Maar niet iedereen kan overal en altijd werken: het is niet voor iedere medewerker geschikt, noch voor iedere organisatie. Denk aan zeer vertrouwelijke informatie die men liever niet via het internet communiceert, ondanks allerlei beveiligingsmaatregelen zoals inlogcodes en encryptie. Dit betekent dat er in één organisatie mensen kunnen werken die wel, en mensen die niet aan HNW doen. En dat heeft nogal wat consequenties voor de inrichting van dat moderne kantoor.

Drie werkplekken

In feite zijn er tegenwoordig, dankzij HNW, drie plekken te definiëren waar men werkt: ten eerste natuurlijk het kantoor, ten tweede is er de thuiswerkplek, en ten derde de aanlandplek, en die kan dus overal zijn, bijvoorbeeld in het park, in een zogenoemd horekantoor (een café of hotel dat een zone of ruimte heeft gereserveerd als werkomgeving) of een compleet gefaciliteerde werkplek zoals Seats2Meet of Regus die aanbieden. Met name de laatste vorm komt men steeds vaker tegen, er blijkt een groeiende markt voor te zijn. Er zijn zelfs organisaties die hun leegstaande vierkante meters ingericht houden als volwaardig kantoor en werkplekken en ruimtes per uur of dagdeel verhuren aan bijvoorbeeld zzp’ers. Zo houd je toch nog voordeel aan je leegstaande meters, en als het weer beter gaat met de economie en je weer wilt uitbreiden, is dat snel geregeld.

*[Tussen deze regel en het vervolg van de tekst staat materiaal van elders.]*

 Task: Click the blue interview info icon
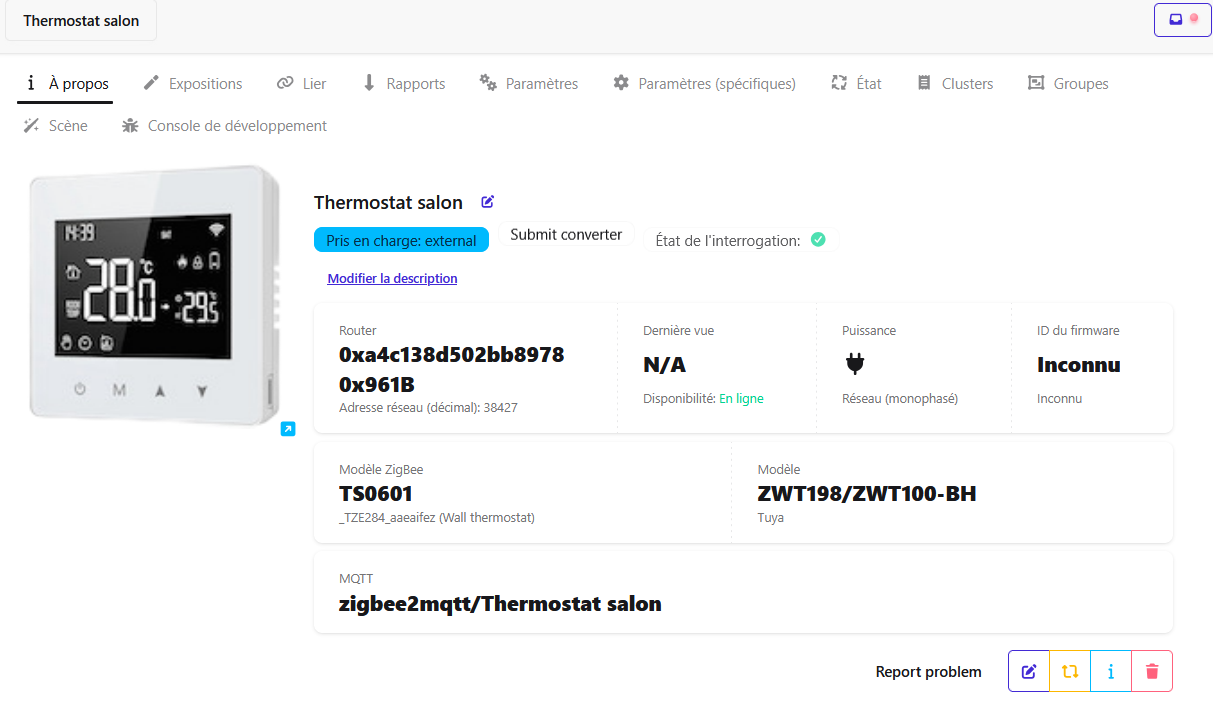1111,672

De thuiswerkplek wordt steeds vaker goed, dat wil zeggen arbotechnisch en ergonomisch verantwoord, ingericht, zij het over het algemeen gezelliger (huiselijker) dan dit op het ‘echte’ kantoor het geval is. Dat hangt er ook grotendeels vanaf of de werkgever die thuiswerkplek (deels) financiert dan wel faciliteert – er zijn namelijk ook organisaties die de medewerkers thuis dezelfde voorzieningen bieden als op kantoor.

Akoestiek

Dat kantoor heeft de afgelopen decennia een enorme verandering ondergaan waar het de inrichting betreft. Weg met de cubicles, leve de kantoortuin. Maar de geheel open ruimte bleek niet te werken – letterlijk. Want men had geluidsoverlast van elkaar: de akoestiek was het grootste probleem. Maar terug naar de hokjes wilden we ook niet. Uiteindelijk kwam men tot de ontwikkeling van zogeheten zones. Die open ruimte bleef, maar werd verdeeld door middel van de creatie van hoekjes waar men, dankzij scheidingswanden, plantenstellages of archiefkasten (met geluiddempende afwerking) tamelijk afgezonderd kon overleggen zonder de andere medewerkers te storen. Dat werkte redelijk, maar was nog niet optimaal.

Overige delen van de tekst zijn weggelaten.